Una risa como para sacudirse, como para darse palmadas en las rodillas y en los ojos húmedos, útil incluso para describir cómo habían llegado a encontrarse donde estaban.

Un chiste. Un chiste de negros. Así empezó todo. No la ciudad, evidentemente, sino esa parte de la ciudad en la que vivían los negros, la parte que llamaban el Fondo a pesar de que se encontraba en lo alto de las colinas. Sólo un chiste de negros. De esos que se cuentan los blancos cuando cierra la fábrica y quieren encontrar algún consuelo en alguna parte. De esos que cuentan los negros a su propia costa cuando no llega la lluvia, o cuando lleva semanas cayendo, y tratan de encontrar de algún modo algún mínimo consuelo.

Un buen granjero blanco le prometió la libertad y un trozo de terreno del Fondo a su esclavo a cambio de que cumpliera algunas tareas muy difíciles. Cuando el esclavo hubo terminado el trabajo, le pidió al granjero que cumpliese su parte del trato. La libertad fue cosa sencilla: al granjero no le importaba dársela. Pero no quería renunciar a ningún trozo de terreno. De modo que fue y le dijo al esclavo que sentía mucho tener que darle un terreno del valle, que habría querido darle un trozo del Fondo. El esclavo parpadeó y dijo que él siempre había creído que las tierras del valle eran tierras del Fondo. Pero el amo replicó:

—¡Oh, no! ¿Ves esas colinas? Ésas son tierras del Fondo, ricas y fértiles.

—Pero están en lo alto de las colinas —protestó el esclavo.

—En lo alto para nosotros —dijo el amo—, pero para Dios, que las contempla desde arriba, ése es el fondo. Por eso las llamamos así. El fondo del cielo, las mejores tierras que existen.

Así, el esclavo le insistió a su amo para que intentara conseguirle un terreno en esa parte. Lo prefería al valle. Y así se hizo. El negro obtuvo su terreno montañoso, donde uno se deslomaba para labrar los campos, donde la tierra se deslizaba ladera abajo arrastrando las semillas y donde el viento no paraba de soplar en todo el invierno.
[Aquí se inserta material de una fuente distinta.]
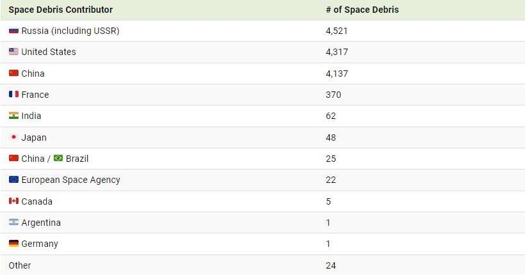Viewport: 525px width, 275px height.
Task: Click the 'Russia (including USSR)' text
Action: (x=70, y=31)
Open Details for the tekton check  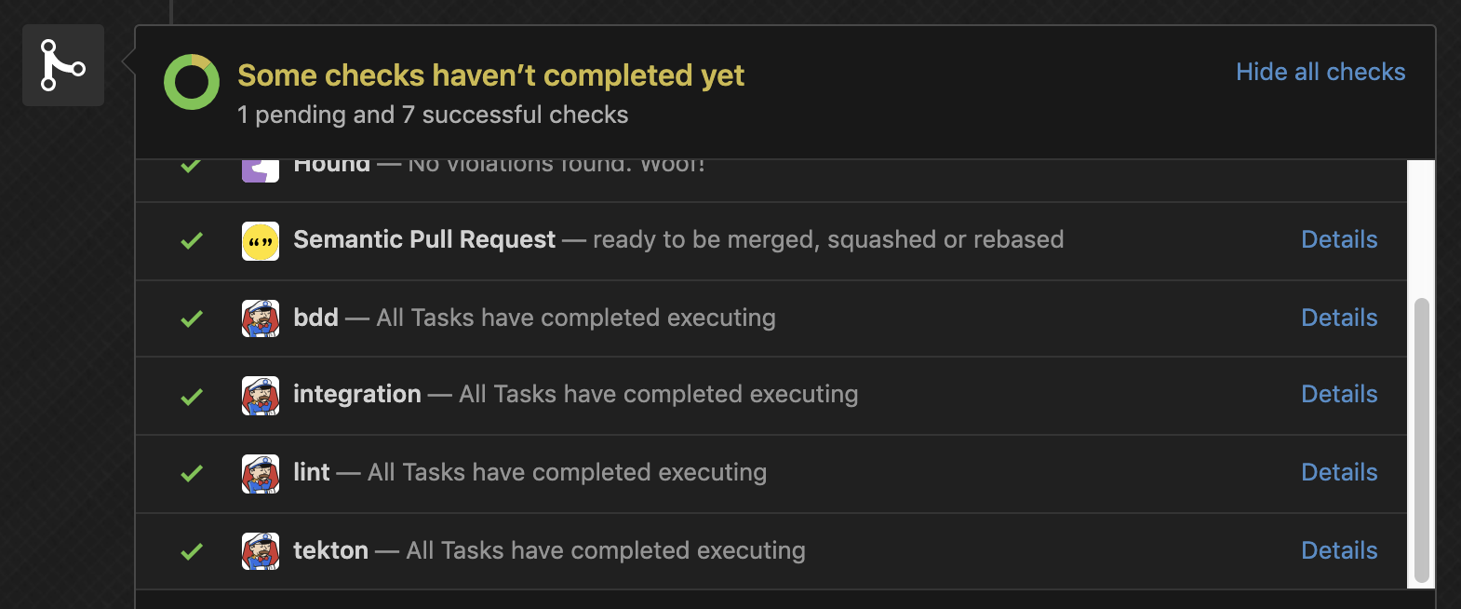(1339, 550)
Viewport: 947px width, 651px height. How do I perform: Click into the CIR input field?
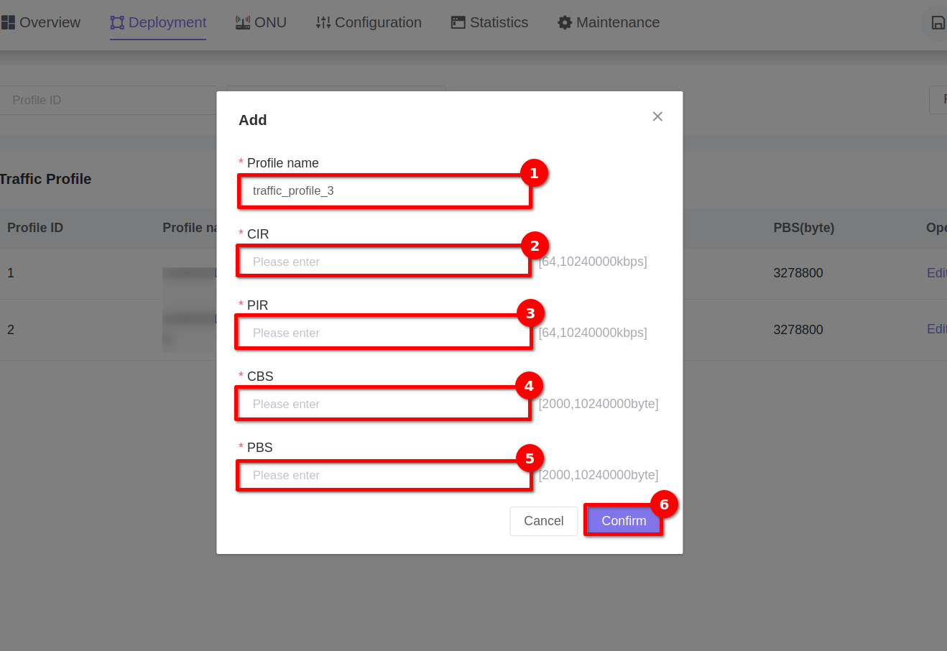(x=384, y=262)
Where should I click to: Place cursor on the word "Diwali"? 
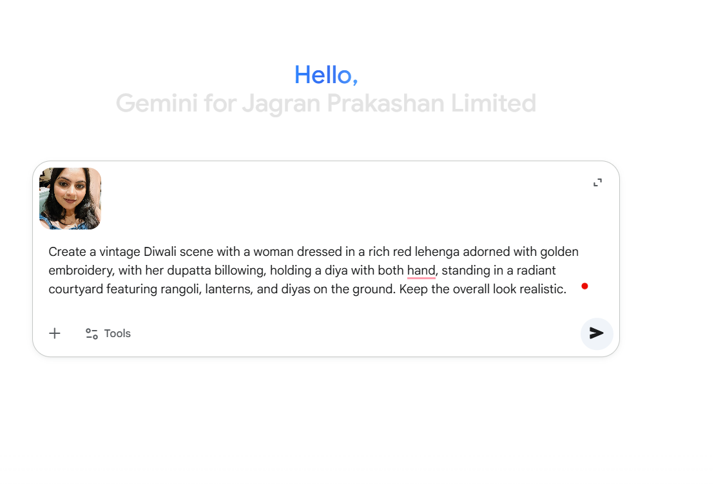(162, 252)
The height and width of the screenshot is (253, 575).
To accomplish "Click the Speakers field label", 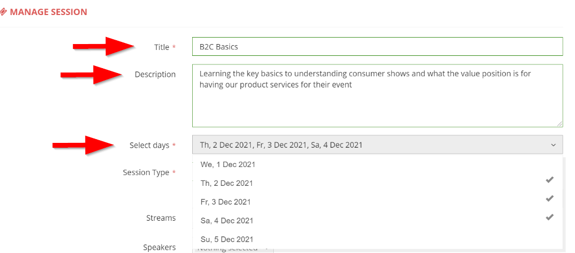I will point(159,248).
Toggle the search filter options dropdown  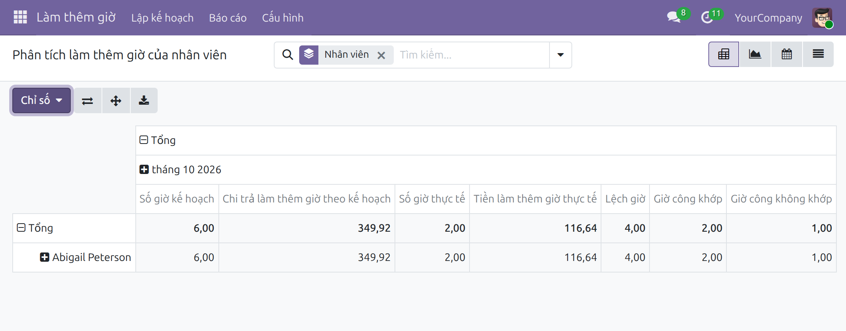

Y ésa era la razón de que en esa pequeña ciudad ribereña de Ohio, los blancos viviesen en el fértil fondo del valle, mientras los negros poblaban las colinas que se elevaban sobre ella y encontraban un pobre consuelo en el hecho de poder mirar a los blancos, cada día, literalmente desde arriba.

Aun así, se estaba muy bien allí arriba, en el Fondo. A medida que fue creciendo la población y las tierras de labranza se convirtieron en un pueblo y el pueblo en una ciudad y el progreso volvió calurosas y polvorientas las calles de Medallion, daba gusto contemplar los frondosos árboles que resguardaban las chabolas en lo alto del Fondo. Y los cazadores que a veces subían hasta allí se preguntaban para sus adentros si el granjero blanco no habría dicho después de todo la verdad. A lo mejor, ése era el fondo del cielo.

Los negros no habrían estado de acuerdo, pero no tenían tiempo de pensar en ello. Estaban terriblemente preocupados con las cuestiones terrenas... y con los demás de su grupo, y en preguntarse, ya en 1920, qué había detrás de Shadrack, qué había detrás de esa niñita, Sula, que se hizo mujer en su ciudad, y qué había detrás de todos ellos, encaramados allí, en el Fondo.

1919

A excepción de la Segunda Guerra Mundial, nada impidió nunca la celebración del Día Nacional del Suicidio.